I think the important bit here is she was a school refuser and is now happy and doesn’t want to move. The time has passed for you to move her. She would have worked so hard to get to where she is and now she’s happy you want to send her back to ground zero. It would be different if she wanted to move.

Lanique · 07/10/2021 08:14

We're in a similar situation with dd2 who is not autistic but like your dd she is Y11 and her grades are very wobbly. I think she will just about scrape into sixth form but it'll be a nail biting wait for her grades this summer.

We too have considered private at several opportunities but have never been able to justify the expense when she's happy at a good state school.

Recently we found ourselves with a little more money and considered the move again, however we have made the decision that a) it's too late now and she's happy and settled where she is, moving her could be a disaster; b) there are no guarantees that her grades will change magically as she really is not at all academic; and c) we will stick with private tuition as it's cheaper and means she can stay where she is.

Come next September, she can make a fresh start and either go on to the sixth form where she is and do 'easy' a levels that she isn't currently doing GCSEs in (so a completely clean slate) or go to the local sixth form college and do a vocational course.

It's a horrible time as a parent because you want to do everything you can and feel so guilty when you don't, however I think for us it's going to be a case of just getting through the next nine months with dd2's mental health intact.

thepastisanothercountry · 07/10/2021 08:15

Have you talked to her about what she wants tg do and also checked with private school that they'd be willing to put her back a year? I know someone in DD's school is repeating year 10 but only because they were so ill that they missed over 2 terms of work.

If it's what she wants and private are willing to be accommodating then go for it but remember that while some may be very good with SEN they are also looking for results and SEN or not, they may declinbe her based on her academic record - they won't want to hold back other students. Some schools would ask you to pay for extra support on top of the normal fees so that's something to take into account.

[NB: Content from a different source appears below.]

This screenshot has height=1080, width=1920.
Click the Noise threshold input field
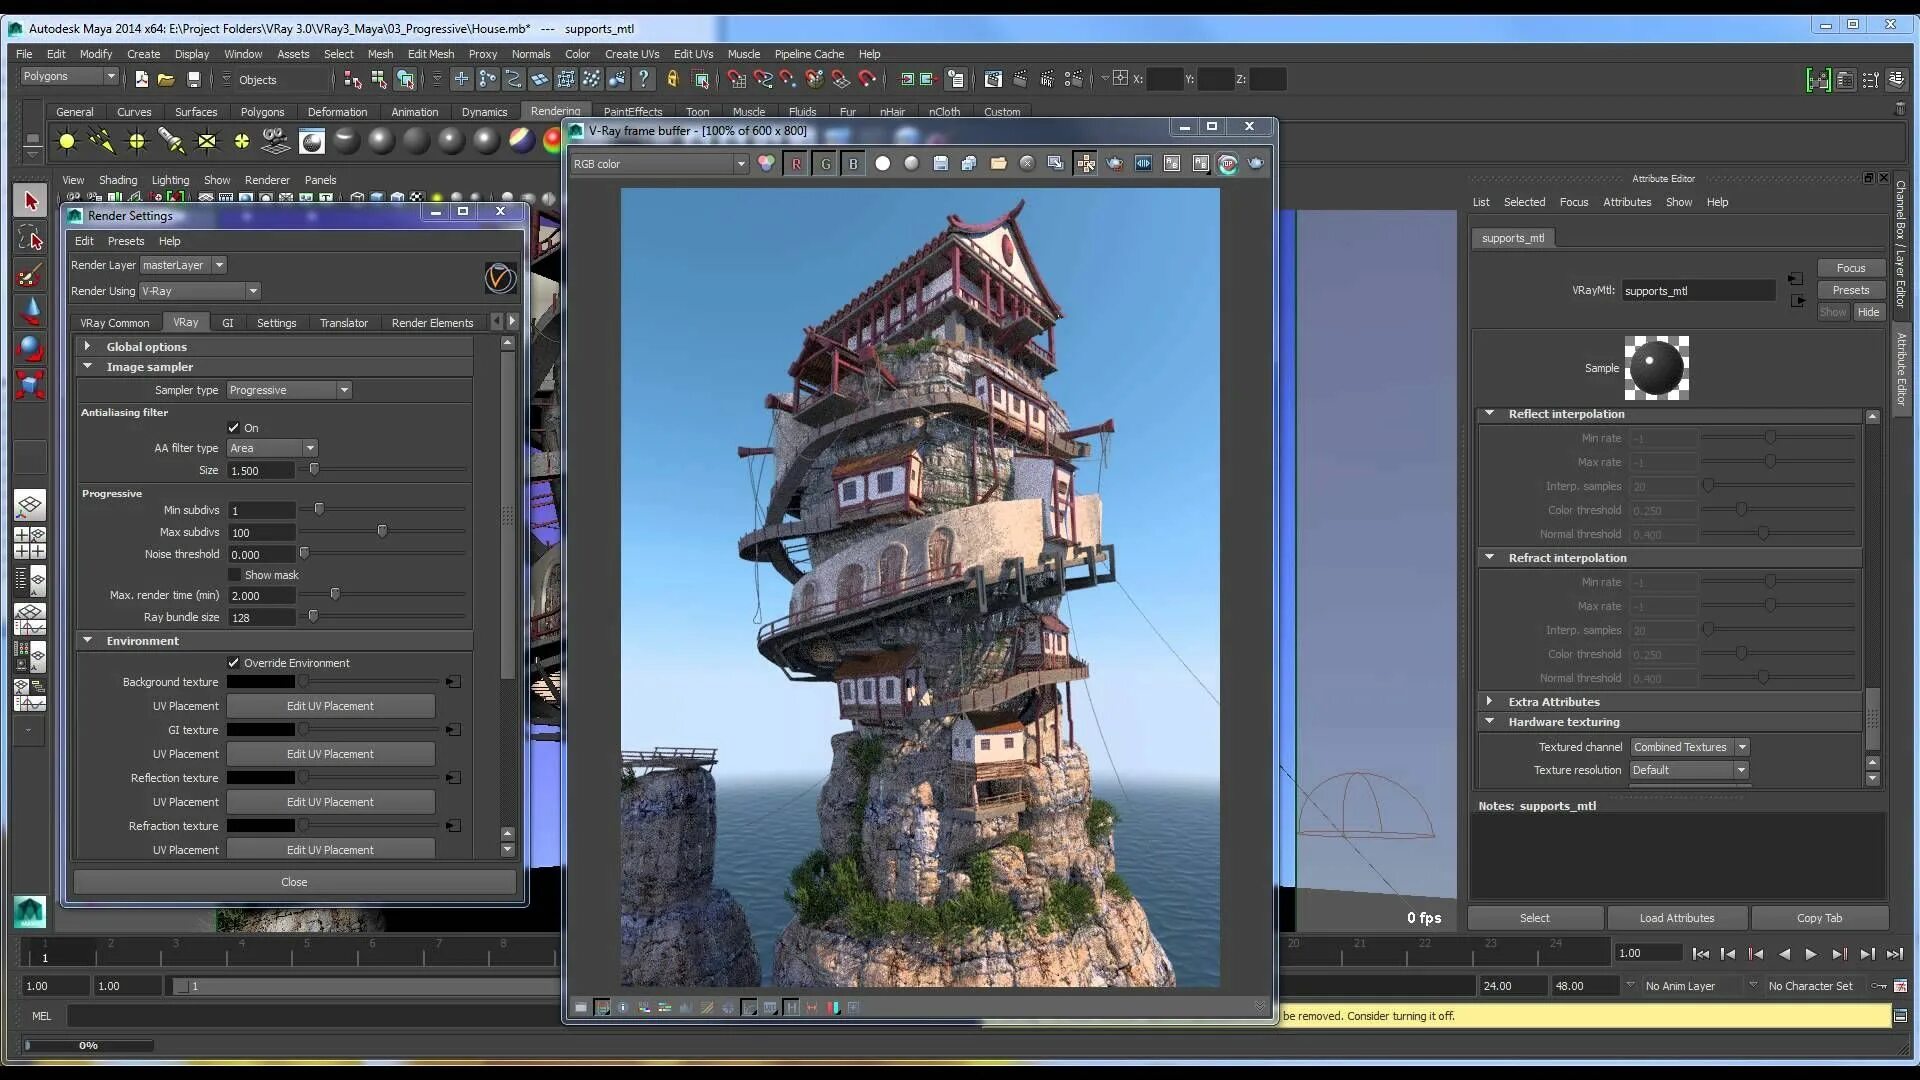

Personally I wouldn't do it

familybfive · 07/10/2021 12:28

Thank you for your replies , its really helpful to hear others views on this situation, and you have made good points, like all parents I just want to do the absolute best for DD , but she is now finally pretty settled on the whole at her school and so to move her could be negative on her mental health... I will look in to Tutoring again, but I'm wondering where she could go at the end of year of 11 that would allow her to re-sit GCSE's (if needed) with more than 2 hours a week if she were at a college ?

OP posts:
lubeybooby · 07/10/2021 13:17

I wouldn't move her again - I'd get a maths tutor privately instead so she can catch up a bit while remaining settled

lubeybooby · 07/10/2021 13:17

sorry didn't mean again, I just meant show she's settled a bit

lanthanum · 07/10/2021 13:58

I think you need to do a lot of research on post-16 courses. If she goes to an FE college or similar then she will study maths/English alongside whatever else; they have to provide this for those who have not got grade 4s.